*JOB*: Print all of the rows below word for word, leaving the pictures out.

Pointing data for screenshots and documents:
::::::
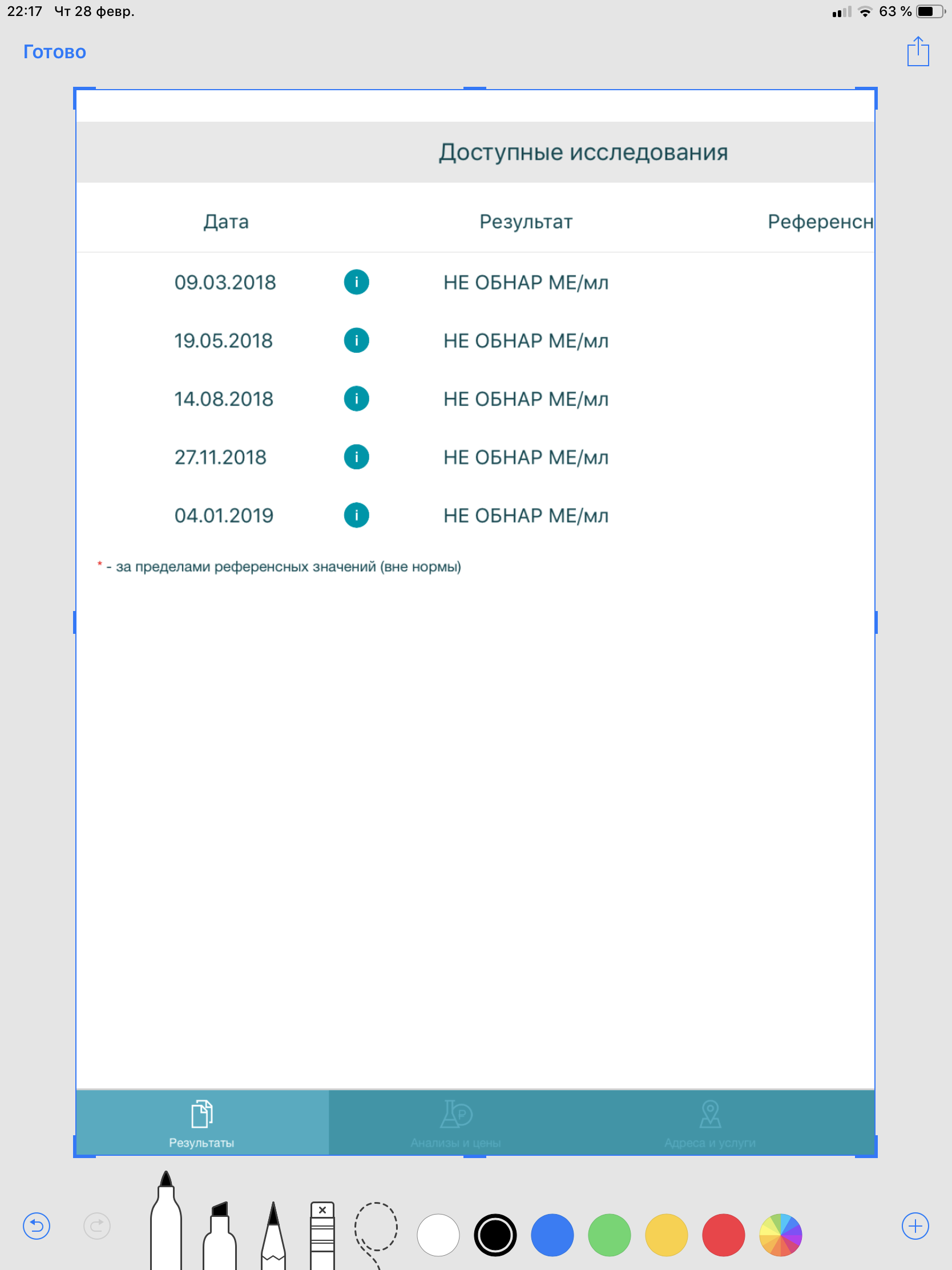The image size is (952, 1270).
Task: Choose the green color swatch
Action: pos(609,1235)
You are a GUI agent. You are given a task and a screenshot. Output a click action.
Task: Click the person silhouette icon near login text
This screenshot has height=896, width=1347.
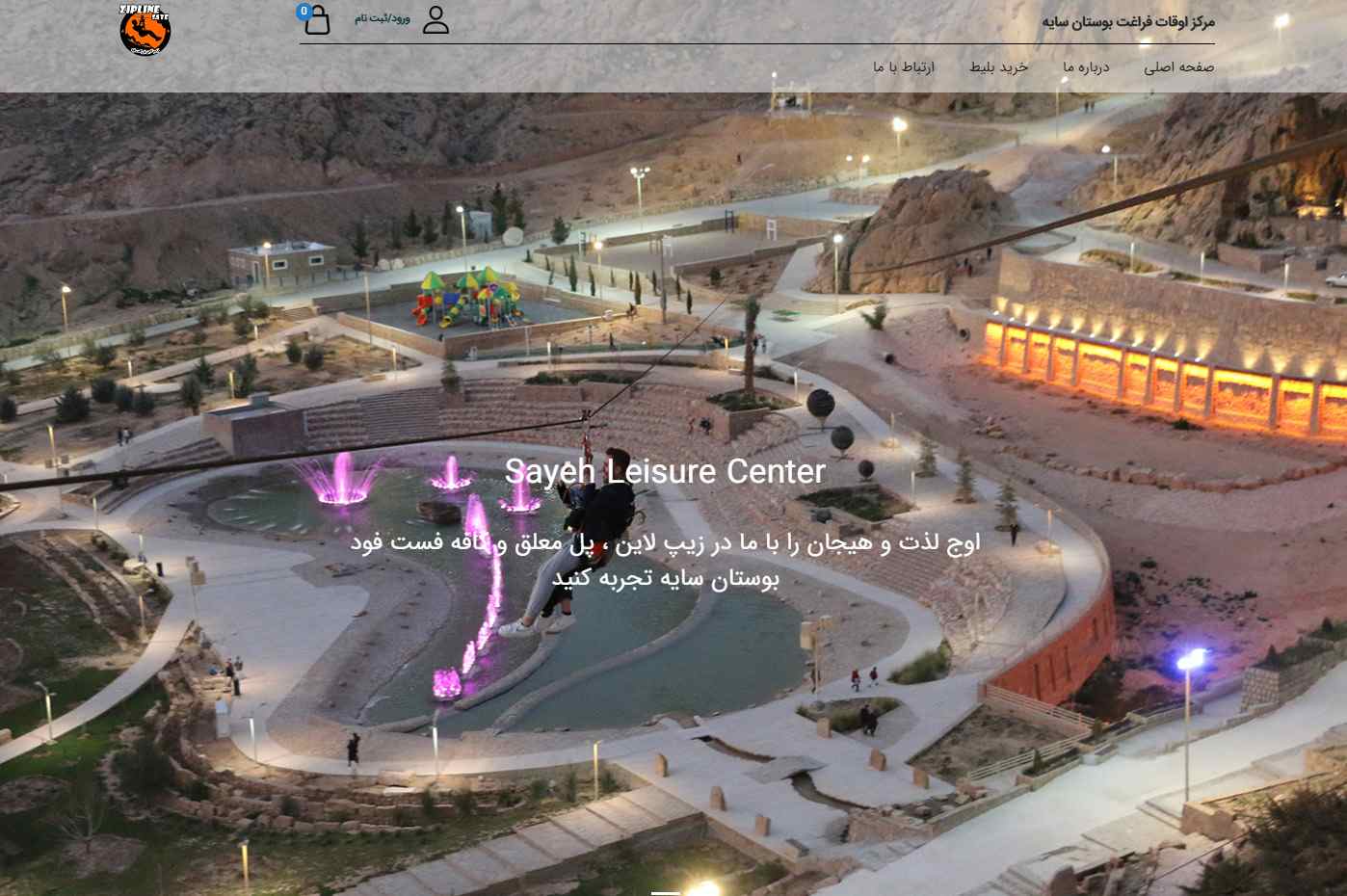pyautogui.click(x=436, y=19)
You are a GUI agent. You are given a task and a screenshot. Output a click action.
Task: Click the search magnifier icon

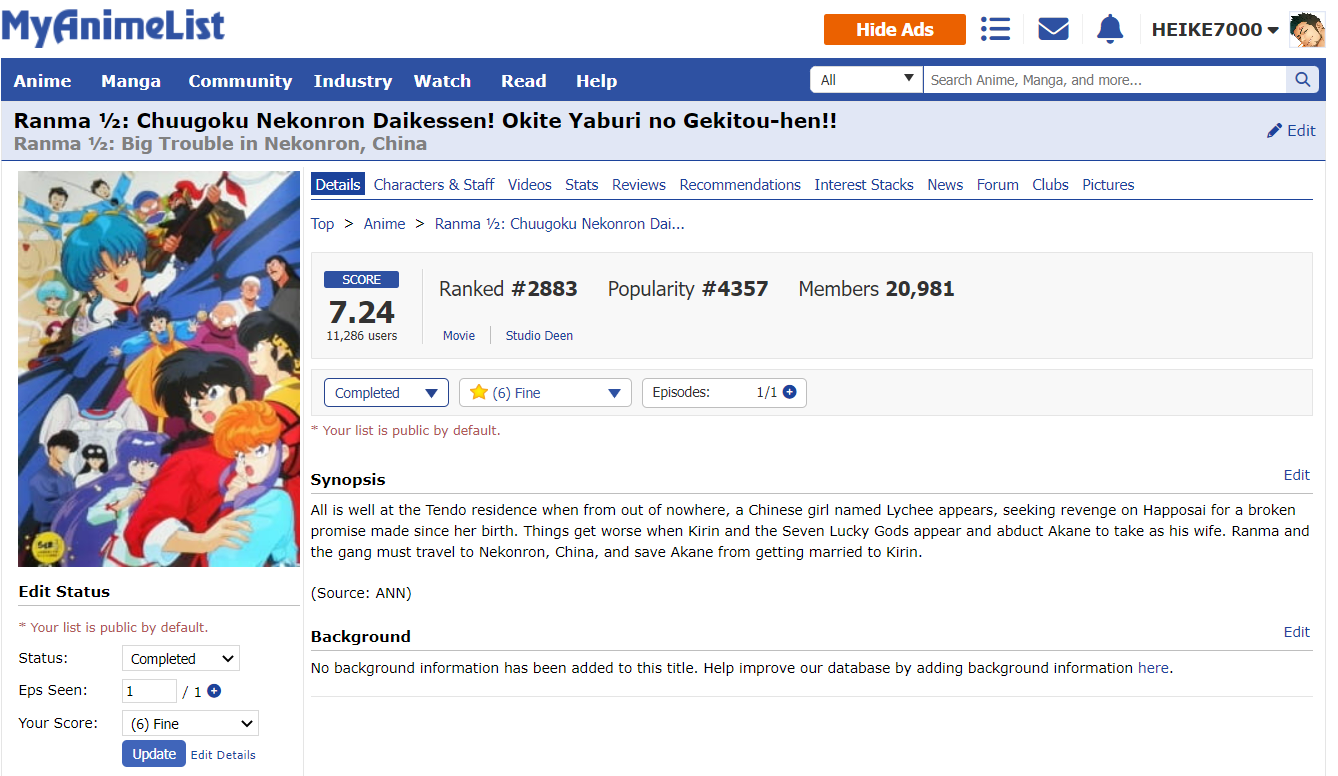(x=1301, y=80)
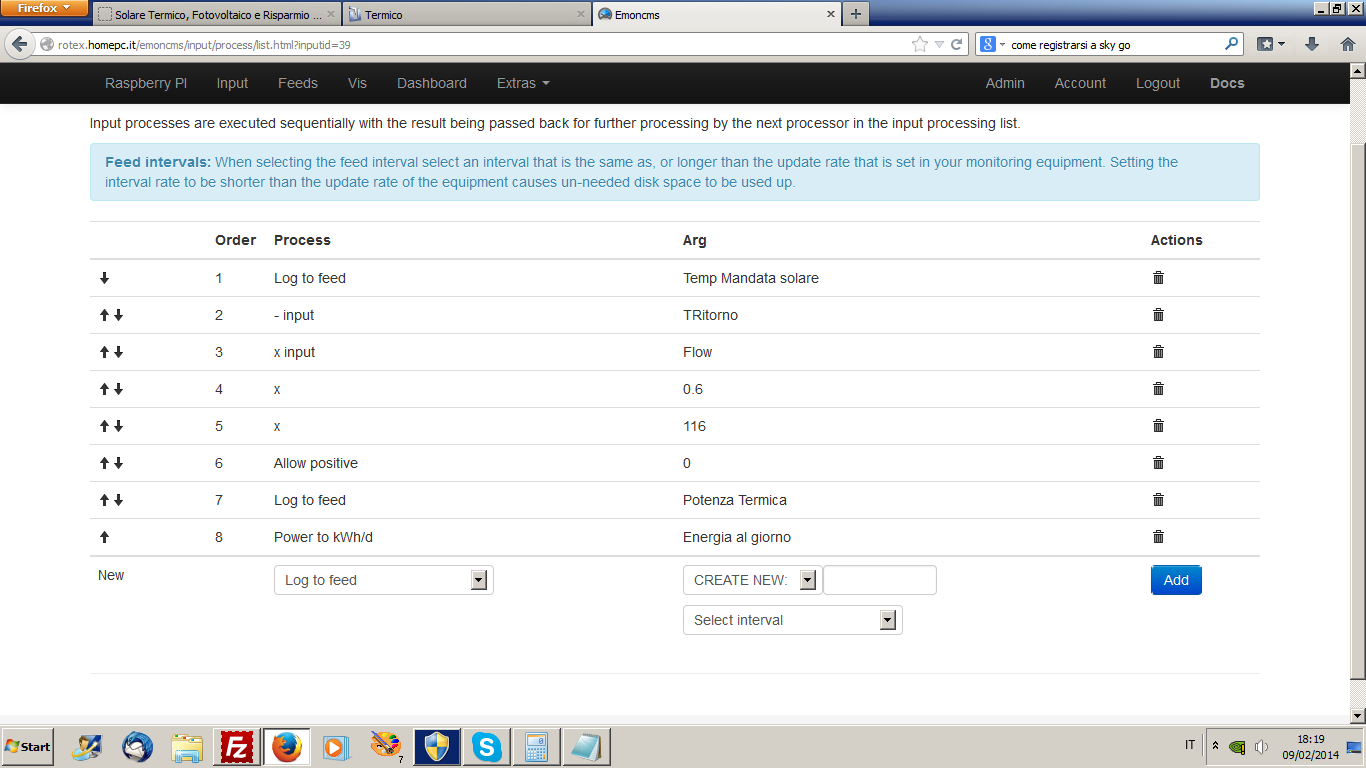Reload the page in the address bar

tap(957, 44)
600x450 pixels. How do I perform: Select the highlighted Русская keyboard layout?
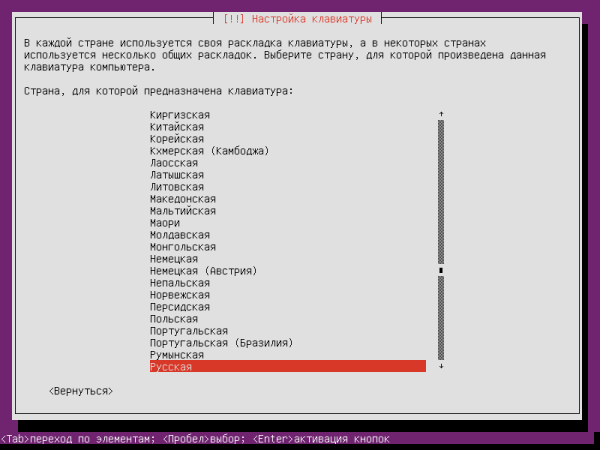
::::::
*THE COMPLETED TASK*:
The image size is (952, 1270).
Task: Choose the green color swatch
Action: pos(609,1235)
You are a GUI agent. You are given a task and a screenshot. Output a click action.
Task: Click the person silhouette icon near login text
This screenshot has height=896, width=1347.
pyautogui.click(x=436, y=19)
You are a GUI agent. You are given a task and a screenshot. Output a click action.
Task: Click the search magnifier icon

(x=1301, y=80)
Reload the page in the address bar

tap(957, 44)
600x450 pixels. How do I perform: Select the highlighted Русская keyboard layout?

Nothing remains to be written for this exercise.